- _Provided entries_
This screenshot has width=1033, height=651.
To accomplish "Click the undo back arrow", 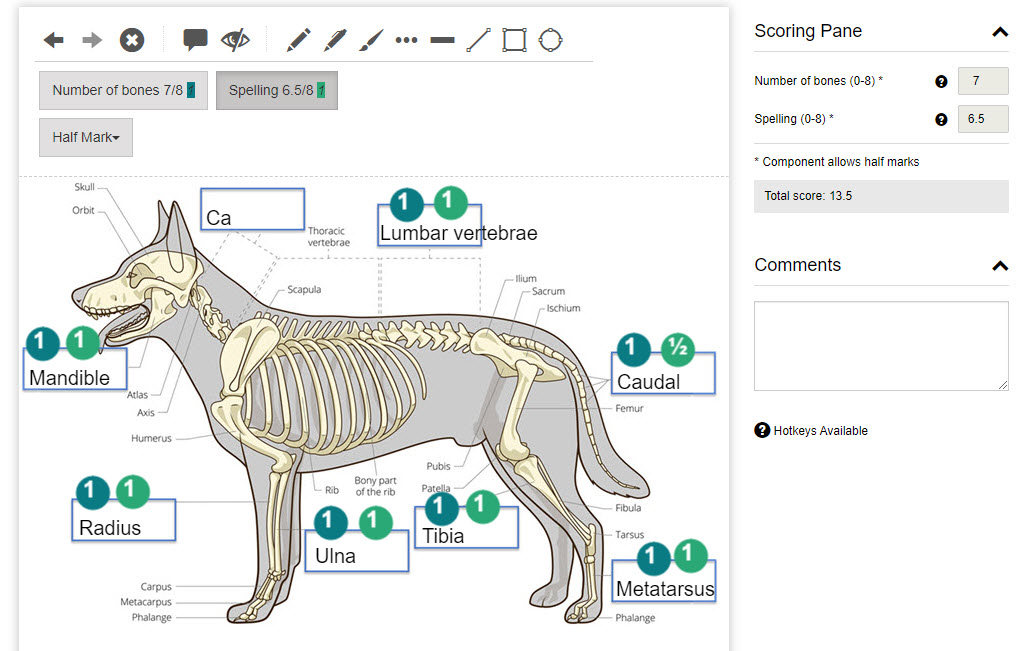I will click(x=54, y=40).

---

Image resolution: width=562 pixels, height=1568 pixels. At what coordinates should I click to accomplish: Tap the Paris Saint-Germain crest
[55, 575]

--

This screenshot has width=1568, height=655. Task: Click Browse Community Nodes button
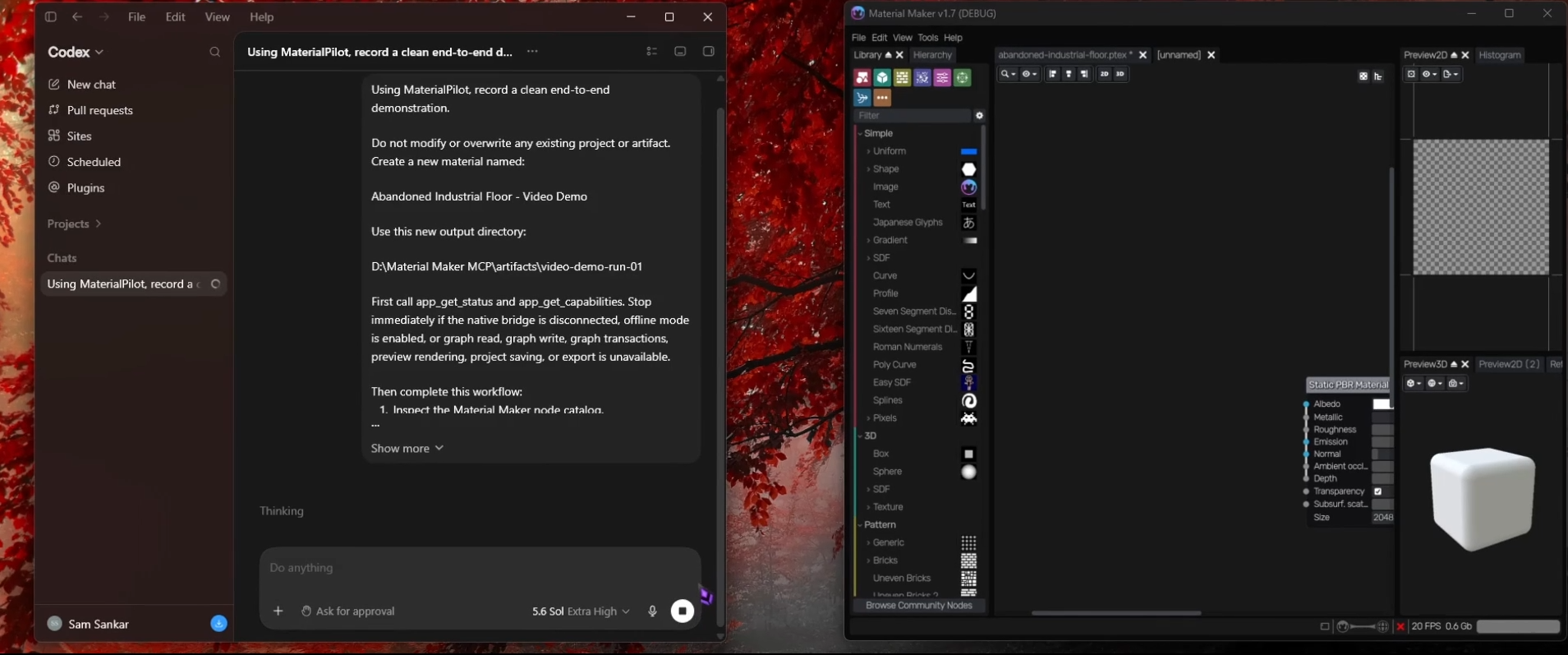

- _What the exercise asks_
Write only the number of lines above in which the word "This" is found.

- _Written reply_
2